REQUIRED WORK => Beginning with the line that holds "Select column A header" in the data below, give again every line through the one that holds "You are a computer-use agent. 1324x1092", exactly as written.

DATA FOR THE TASK =>
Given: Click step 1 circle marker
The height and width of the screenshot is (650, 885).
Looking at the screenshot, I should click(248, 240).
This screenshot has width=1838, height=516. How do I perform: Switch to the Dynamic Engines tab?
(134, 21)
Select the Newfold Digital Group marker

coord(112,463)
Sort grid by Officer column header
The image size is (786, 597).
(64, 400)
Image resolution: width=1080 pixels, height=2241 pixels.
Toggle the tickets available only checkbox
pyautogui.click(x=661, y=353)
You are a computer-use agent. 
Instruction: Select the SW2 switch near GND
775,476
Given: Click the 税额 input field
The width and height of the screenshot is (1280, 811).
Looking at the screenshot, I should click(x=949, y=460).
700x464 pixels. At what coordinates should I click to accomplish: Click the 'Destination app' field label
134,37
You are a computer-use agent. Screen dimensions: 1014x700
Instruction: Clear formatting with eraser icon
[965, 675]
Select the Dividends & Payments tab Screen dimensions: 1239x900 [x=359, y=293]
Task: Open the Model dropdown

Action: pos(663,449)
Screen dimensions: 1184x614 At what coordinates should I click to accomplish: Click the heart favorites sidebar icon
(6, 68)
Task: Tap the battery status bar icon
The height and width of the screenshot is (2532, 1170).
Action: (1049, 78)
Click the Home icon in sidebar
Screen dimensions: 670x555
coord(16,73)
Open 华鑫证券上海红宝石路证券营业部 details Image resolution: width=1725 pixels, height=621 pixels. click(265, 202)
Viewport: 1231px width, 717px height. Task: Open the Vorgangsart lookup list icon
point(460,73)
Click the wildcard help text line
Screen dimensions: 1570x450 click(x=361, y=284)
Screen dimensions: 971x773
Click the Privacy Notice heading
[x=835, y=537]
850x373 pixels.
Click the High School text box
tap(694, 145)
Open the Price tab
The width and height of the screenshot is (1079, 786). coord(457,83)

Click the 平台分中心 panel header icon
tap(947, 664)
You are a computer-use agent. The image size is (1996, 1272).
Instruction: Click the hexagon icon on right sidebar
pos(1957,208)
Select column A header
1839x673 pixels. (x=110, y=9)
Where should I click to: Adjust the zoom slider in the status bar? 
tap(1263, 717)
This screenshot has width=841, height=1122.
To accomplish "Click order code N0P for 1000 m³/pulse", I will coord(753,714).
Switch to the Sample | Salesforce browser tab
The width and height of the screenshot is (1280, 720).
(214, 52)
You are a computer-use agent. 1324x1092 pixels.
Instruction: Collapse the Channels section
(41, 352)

ANSWER AREA =>
Select column A header
1839x673 pixels. (x=110, y=9)
Where should I click to: Adjust the zoom slider in the status bar? 
tap(1263, 717)
This screenshot has width=841, height=1122.
To accomplish "Click order code N0P for 1000 m³/pulse", I will coord(753,714).
Switch to the Sample | Salesforce browser tab
The width and height of the screenshot is (1280, 720).
(214, 52)
You are a computer-use agent. 1324x1092 pixels.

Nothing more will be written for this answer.